I will be analyzing each episode of the final season of Downton Abbey from a worldview perspective. I will be doing them two at a time to make space for my series on “The Expanse.” There will, of course be SPOILERS for each episode, and I will assume readers know about each previous season and episode’s content as well. It will be assumed that readers are familiar with the characters and circumstances. I will not be summarizing the plot of the episode; I will merely interact with the content from a perspective of worldview. BE COURTEOUS AND DO NOT BRING UP LATER EPISODES THAN THE ONE DISCUSSED HERE IN YOUR COMMENTS.
Mr. Carson and Mrs. Hughes got married! The celebration and excitement that surrounds this event is a reflection of reality. Marriage is a good, one God has given to us from the beginning. There is something beautiful about seeing two people come together before God, blessing their marriage in the name of the Triune Lord. It was particularly interesting to see how the Trinitarian blessing was included in this episode, rather than being left out.
Lady Painswick’s offhand remark about being able to call Mrs. Carson Mrs. Hughes still is worth reflecting on: “There is a God!” We so often jokingly say things like this, but I wonder whether a more serious perspective is right. Is God not found in the little things in life as well as the big things? Is not every joy from God? This is not to say that God will never allow suffering, but it does mean we ought to thank God for even the tiniest blessings.
I’m starting to get quite worried about Thomas, the underbutler. He continues to reject any attempts to be friendly to him, but then turns around and notes to Baxter how he does feel the sometimes cruel remarks and jabs made in his direction. Part of this, of course, is reaping what he has sown. When has he ever done anything to help someone else? I struggle to think of a single instance in which he did so without an ulterior motive. But again, part of what he needs is grace. Baxter, as I noted in the last recap, has been offering that grace to him, but he continues to reject it.

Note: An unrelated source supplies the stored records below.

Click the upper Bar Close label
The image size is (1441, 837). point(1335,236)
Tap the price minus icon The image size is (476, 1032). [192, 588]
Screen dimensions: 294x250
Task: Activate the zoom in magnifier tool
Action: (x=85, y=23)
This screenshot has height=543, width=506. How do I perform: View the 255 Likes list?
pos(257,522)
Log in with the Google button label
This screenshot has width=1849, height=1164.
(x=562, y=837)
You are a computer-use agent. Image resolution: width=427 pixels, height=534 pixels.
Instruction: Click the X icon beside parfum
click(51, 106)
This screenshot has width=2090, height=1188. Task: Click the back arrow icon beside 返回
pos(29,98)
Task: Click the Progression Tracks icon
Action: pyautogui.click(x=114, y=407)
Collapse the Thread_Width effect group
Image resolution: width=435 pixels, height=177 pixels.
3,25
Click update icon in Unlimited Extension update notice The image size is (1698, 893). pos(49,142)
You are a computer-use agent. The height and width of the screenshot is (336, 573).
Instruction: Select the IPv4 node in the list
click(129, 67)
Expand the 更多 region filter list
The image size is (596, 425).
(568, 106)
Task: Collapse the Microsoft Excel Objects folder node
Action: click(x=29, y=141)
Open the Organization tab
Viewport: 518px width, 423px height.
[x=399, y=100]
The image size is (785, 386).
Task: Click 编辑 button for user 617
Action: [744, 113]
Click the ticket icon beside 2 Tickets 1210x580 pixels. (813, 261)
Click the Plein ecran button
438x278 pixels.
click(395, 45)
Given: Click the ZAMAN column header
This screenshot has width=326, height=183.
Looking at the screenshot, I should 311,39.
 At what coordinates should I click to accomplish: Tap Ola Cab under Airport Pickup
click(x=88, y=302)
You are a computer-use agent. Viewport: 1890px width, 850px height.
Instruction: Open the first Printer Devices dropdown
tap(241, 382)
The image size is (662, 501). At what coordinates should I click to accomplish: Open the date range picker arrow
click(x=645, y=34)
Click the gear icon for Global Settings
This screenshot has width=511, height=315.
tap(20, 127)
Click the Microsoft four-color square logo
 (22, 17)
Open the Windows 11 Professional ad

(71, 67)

The theme of rejected grace continues in how he has been treating the interview process. He has high hopes for the other positions he is applying to: but each time he is disappointed. He wants to have a position of highest import, like one in bygone years, but these positions are disappearing rapidly. Again, these opportunities are examples of grace towards him, but his own choice is to continue to reject them. I hope this story doesn’t continue to spiral down, because I could see Thomas doing something drastic.